Havalina Rail Co. chronology
|  | Havalina Rail Co. (1994) | The Diamond in the Fish (1996) |

= Havalina Rail Co. (album) =

Havalina Rail Co. is the first studio album by the American eclectic rock band Havalina Rail Co., released in 1994.

In an interview for KPSU, Wignall commented that the first album was "this sort of finding our path and gravitating towards American sounds". The album featured folk, swing, jazz, zydeco, and rock influences; according to Matt Wignall, the swing influence led many to falsely assume that the band was part of the contemporary Swing revival.

==Track listing==
1. "Ragtime" (2:36)
2. "One Day" (3:38)
3. "Proportion Thing" (3:09)
4. "Things" (3:37)
5. "Grass Roots" (1:55)
6. "Cruis'n" (3:03)
7. "2/4" (2:09)
8. "Green Skies" (1:45)
9. "If You Leave" (3:17)
10. "French Theme" (3:45)
11. "New Song" (6:56)
12. "3.14" (4:17)
13. "Big Lu" (5:28)
14. "Laconic" (0:32)
15. "Sha La La" (3:25)
16. "Train Song" / "Take You Rid’n in My Car" (5:18)
17. "I Change My Clothes" (4:18)
18. "This Monkey Doesn't Take Nickels and Dimes (4:42)
19. "Moon River (!)" (1:58)

All songs written by Havalina Rail Co., except "Take You Rid’n in My Car" written by Woody Guthrie, and "Moon River" written by Johnny Mercer and Henry Mancini.

==Personnel==
===Havalina Rail Co. lineup===
- Daniel J. Brooker: Accordion, piano
- Matt Wignall: Guitar, banjo, primary vocalist
- Jeff T. Suri: Drums, piano, vocals
- Grady McFerrin: Trumpet, washboard
- Mark Cole: Percussion, extra noise
- Orlando Greenhill: Double bass, bass guitar

===Guest musicians===
- Nathan Jensen: Saxophone
- Julie Musali: Vocals on "Proportion Thing" and "Moon River"
- "John from Riverside": Clarinet on "If You Leave"
- G.N.O. Crew ("Janna, Debbie, Kara, Charis, Allisa, Lori, Julie, Liz, Destiny, and Samantha"): Vocals on "Train Song" and "New Song"
- Bob Moon: Rolling on "Cruis'n"
- "King 'S'": Background vocals on "One Day"
- Deana Yang: Strings
- Jennifer Marliniak: Strings

==Notes==
"Train Song" ends with a cover of "Take You Rid'n In My Car".
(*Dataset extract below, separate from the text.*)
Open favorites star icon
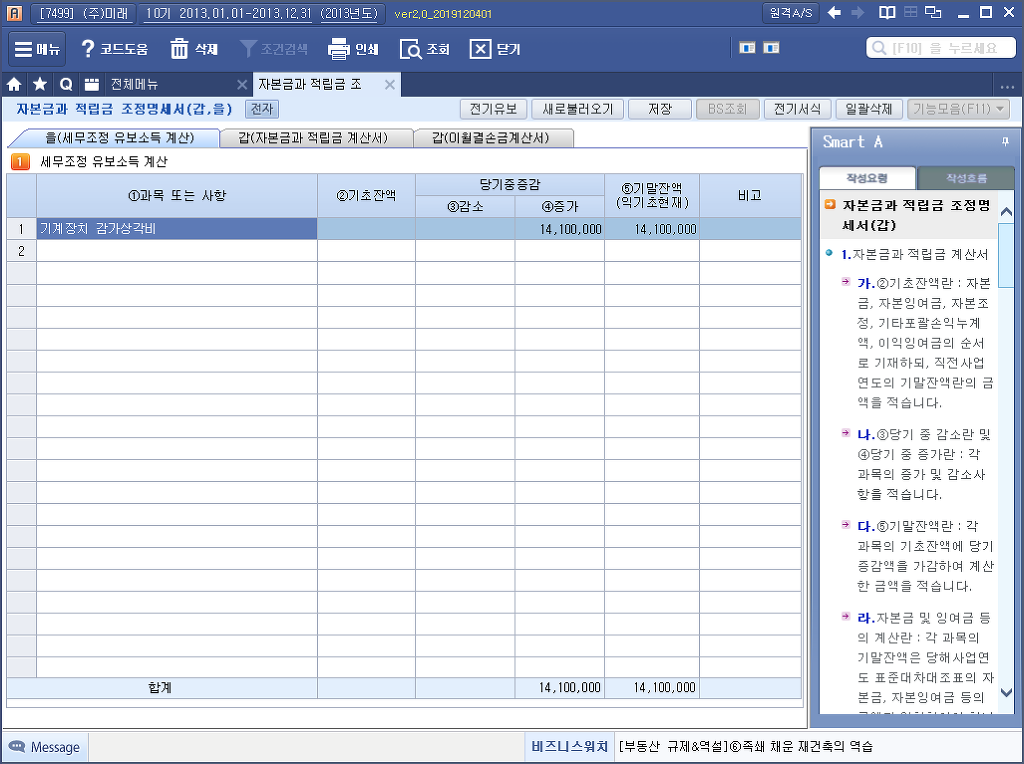This screenshot has width=1024, height=764. click(x=40, y=84)
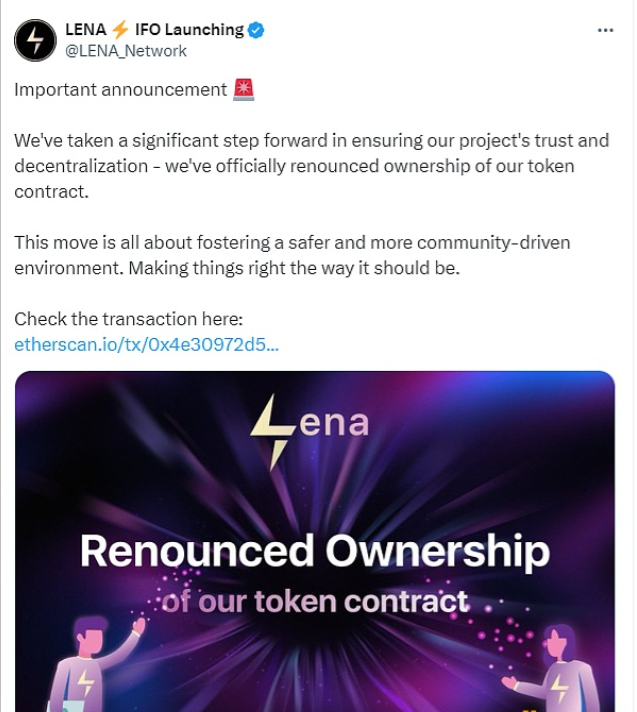Click the "Renounced Ownership" headline in image

click(x=314, y=552)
It is ambiguous whether saxophonist Nathan Jensen is a member of the band or a guest musician on this album. He is listed as a guest musician in the liner notes, but during the bridge of "New Song", Matt Wignall calls out the names of all the members of the band and he includes Nathan among them. (Nathan was clearly listed as a member of the band on the later albums The Diamond in the Fish and Russian Lullabies.)